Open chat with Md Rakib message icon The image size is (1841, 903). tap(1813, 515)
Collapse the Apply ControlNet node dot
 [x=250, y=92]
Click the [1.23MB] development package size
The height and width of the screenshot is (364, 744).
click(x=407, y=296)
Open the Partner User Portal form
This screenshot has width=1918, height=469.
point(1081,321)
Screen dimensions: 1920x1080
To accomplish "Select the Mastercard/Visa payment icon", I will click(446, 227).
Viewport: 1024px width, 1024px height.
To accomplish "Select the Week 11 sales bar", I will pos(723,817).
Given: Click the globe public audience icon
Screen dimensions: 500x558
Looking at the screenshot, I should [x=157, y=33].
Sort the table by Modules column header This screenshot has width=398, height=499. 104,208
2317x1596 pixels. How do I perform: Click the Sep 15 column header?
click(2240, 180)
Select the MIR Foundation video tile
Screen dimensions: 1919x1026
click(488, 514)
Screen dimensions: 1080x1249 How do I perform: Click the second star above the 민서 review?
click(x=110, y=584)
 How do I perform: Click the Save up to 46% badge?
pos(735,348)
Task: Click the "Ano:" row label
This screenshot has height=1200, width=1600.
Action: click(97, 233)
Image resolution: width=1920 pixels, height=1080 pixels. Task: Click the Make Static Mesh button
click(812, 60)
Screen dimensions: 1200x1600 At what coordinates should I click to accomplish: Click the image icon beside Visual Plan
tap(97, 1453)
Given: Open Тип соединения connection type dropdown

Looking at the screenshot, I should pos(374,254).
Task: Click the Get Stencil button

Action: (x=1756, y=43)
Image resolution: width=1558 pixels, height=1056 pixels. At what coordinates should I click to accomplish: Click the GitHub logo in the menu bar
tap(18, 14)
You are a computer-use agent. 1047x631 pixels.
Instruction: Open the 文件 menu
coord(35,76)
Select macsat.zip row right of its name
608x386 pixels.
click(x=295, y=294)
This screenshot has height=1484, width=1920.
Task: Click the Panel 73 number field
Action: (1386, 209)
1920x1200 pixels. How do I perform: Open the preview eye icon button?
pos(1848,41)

_____

Short problem
Convert the lines of the data above into a Markdown table with the columns Row and Entry, starting at the line that contains "Click the [1.23MB] development package size" and ending at the line that contains "tap(97, 1453)". Number each row and leave out any blank lines.

Output for this task
| Row | Entry |
|---|---|
| 1 | Click the [1.23MB] development package size |
| 2 | The height and width of the screenshot is (364, 744). |
| 3 | click(x=407, y=296) |
| 4 | Open the Partner User Portal form |
| 5 | This screenshot has width=1918, height=469. |
| 6 | point(1081,321) |
| 7 | Screen dimensions: 1920x1080 |
| 8 | To accomplish "Select the Mastercard/Visa payment icon", I will click(446, 227). |
| 9 | Viewport: 1024px width, 1024px height. |
| 10 | To accomplish "Select the Week 11 sales bar", I will pos(723,817). |
| 11 | Given: Click the globe public audience icon |
| 12 | Screen dimensions: 500x558 |
| 13 | Looking at the screenshot, I should [x=157, y=33]. |
| 14 | Sort the table by Modules column header This screenshot has width=398, height=499. 104,208 |
| 15 | 2317x1596 pixels. How do I perform: Click the Sep 15 column header? |
| 16 | click(2240, 180) |
| 17 | Select the MIR Foundation video tile |
| 18 | Screen dimensions: 1919x1026 |
| 19 | click(488, 514) |
| 20 | Screen dimensions: 1080x1249 How do I perform: Click the second star above the 민서 review? |
| 21 | click(x=110, y=584) |
| 22 |  How do I perform: Click the Save up to 46% badge? |
| 23 | pos(735,348) |
| 24 | Task: Click the "Ano:" row label |
| 25 | This screenshot has height=1200, width=1600. |
| 26 | Action: click(97, 233) |
| 27 | Image resolution: width=1920 pixels, height=1080 pixels. Task: Click the Make Static Mesh button |
| 28 | click(812, 60) |
| 29 | Screen dimensions: 1200x1600 At what coordinates should I click to accomplish: Click the image icon beside Visual Plan |
| 30 | tap(97, 1453) |